Justin Hwang (born 1984) is an American restaurateur and politician from Oregon who served as chair of the Oregon Republican Party from 2022 until 2025. He is the first Asian American and Korean American to serve in the position. He previously served briefly as the vice chair from May to July of the same year. Hwang previously made unsuccessful bids for election to the Oregon House of Representatives and Oregon State Senate in 2018 and 2020, respectively.

== Personal life and business career ==
Hwang immigrated to the United States from South Korea as a child and obtained American citizenship in 2006. He is the founder of Joy Teriyaki, a restaurant chain in the Portland metropolitan area, and operator of the Fairview Food Plaza. Hwang has lived in east Multnomah County since 2003.

== Oregon politics ==
=== Candidacies ===
Hwang ran in both the 2018 Oregon House of Representatives election and the 2020 Oregon State Senate election, losing both times to state senator and former state representative Chris Gorsek. Hwang accused incumbent Gorsek as using anti-immigrant language in a mailer sent to voters in 2018. In his 2020 state senate campaign, he was running to represent Oregon's 25th Senate district and focused on school funding for Mt.

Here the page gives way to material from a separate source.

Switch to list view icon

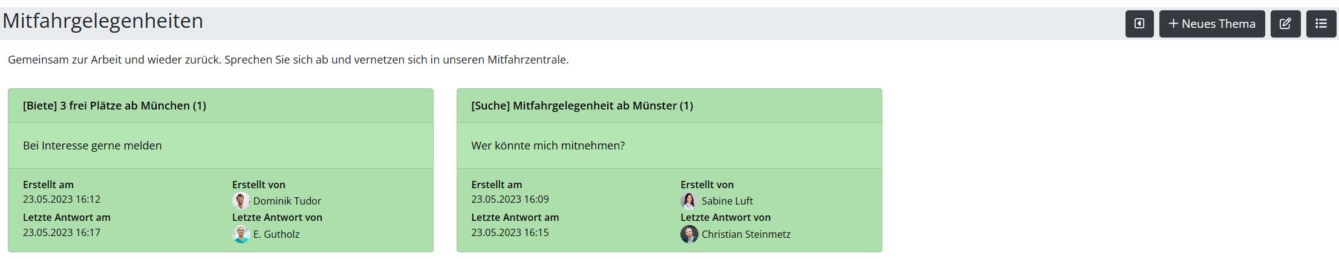[1321, 24]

Hood Community College.

=== Oregon Republican Party ===
Hwang became the chair of the Oregon Republican Party in July 2022 after briefly serving as the vice chair since May 2022. His incumbency was preceded by several resignations from positions within the state party, including state senator Dallas Heard and former state senator and Josephine County commissioner Herman Baertschiger, who resigned from the position in early 2022. As chair, Hwang had been critical of both Oregon governor Kate Brown and U.S. president Joe Biden regarding the 2021–2023 inflation surge.

Following the Standoff at Eagle Pass, Hwang signed a letter in support of Texas Governor Greg Abbott's decision in the conflict.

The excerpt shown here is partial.